MS: I am focused on ensuring the Scheme we’ve worked hard to create is implemented effectively and that consumers and businesses see benefits as soon as it commences on 1 July. We have ensured the majority of vehicles on Australian roads are captured by the Scheme – that’s why it covers passenger and light goods vehicles manufactured from 2002.
The technical aspects of the Scheme’s operation, in particular safety and security matters, are captured in regulations known as the Scheme Rules. The rules provide the flexibility to quickly make any updates or tweaks that might be needed to ensure the Scheme operates as efficiently as possible and keeps pace with the rapidly evolving technological advancements in the automotive industry.
AAAM: Clearly this has been a major focus for the automotive industry and the Government, what is the next problem to fix in relation to automotive?
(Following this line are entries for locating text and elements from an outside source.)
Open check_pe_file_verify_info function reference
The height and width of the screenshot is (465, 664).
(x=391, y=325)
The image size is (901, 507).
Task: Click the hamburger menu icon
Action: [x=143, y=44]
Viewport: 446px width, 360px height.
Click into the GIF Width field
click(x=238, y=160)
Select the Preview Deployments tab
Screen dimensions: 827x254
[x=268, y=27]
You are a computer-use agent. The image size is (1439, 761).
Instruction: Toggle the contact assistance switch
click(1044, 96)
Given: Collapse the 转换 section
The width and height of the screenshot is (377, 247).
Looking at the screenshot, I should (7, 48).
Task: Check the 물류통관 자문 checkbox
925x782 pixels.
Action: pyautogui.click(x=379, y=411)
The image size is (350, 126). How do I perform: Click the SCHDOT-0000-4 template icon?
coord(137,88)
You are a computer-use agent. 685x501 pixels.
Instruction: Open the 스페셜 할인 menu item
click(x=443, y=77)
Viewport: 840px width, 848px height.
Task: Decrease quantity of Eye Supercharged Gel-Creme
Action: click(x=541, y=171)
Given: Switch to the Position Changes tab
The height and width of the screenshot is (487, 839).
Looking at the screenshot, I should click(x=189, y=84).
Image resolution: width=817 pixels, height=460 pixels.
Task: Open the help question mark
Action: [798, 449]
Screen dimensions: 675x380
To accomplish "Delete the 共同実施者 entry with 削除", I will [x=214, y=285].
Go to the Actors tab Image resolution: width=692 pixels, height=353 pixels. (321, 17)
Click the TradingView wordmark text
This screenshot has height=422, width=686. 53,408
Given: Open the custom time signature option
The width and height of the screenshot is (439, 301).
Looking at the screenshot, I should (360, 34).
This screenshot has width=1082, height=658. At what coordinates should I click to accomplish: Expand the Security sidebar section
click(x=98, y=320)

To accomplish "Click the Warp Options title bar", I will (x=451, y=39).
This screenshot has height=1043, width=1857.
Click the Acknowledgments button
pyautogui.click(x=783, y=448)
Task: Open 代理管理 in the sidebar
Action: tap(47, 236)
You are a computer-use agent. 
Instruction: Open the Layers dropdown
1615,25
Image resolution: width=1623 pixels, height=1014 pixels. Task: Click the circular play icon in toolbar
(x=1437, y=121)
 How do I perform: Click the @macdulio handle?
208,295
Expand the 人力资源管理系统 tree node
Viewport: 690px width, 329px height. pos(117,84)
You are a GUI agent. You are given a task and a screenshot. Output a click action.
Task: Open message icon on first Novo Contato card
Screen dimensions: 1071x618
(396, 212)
MS: The Government will work with the ACCC and AASRA to educate participants in the Scheme, including vehicle manufacturers, repairers and RTOs, and make them aware of their obligations under the legislation and Scheme Rules.
We are also continuing to work on a range of issues concerning the broader automotive industry, including reforms to automotive franchising. This includes options to achieve mandatory arbitration in automotive franchising, the merits of a standalone code, and whether to expand existing new dealership protections to other parts of the automotive sector.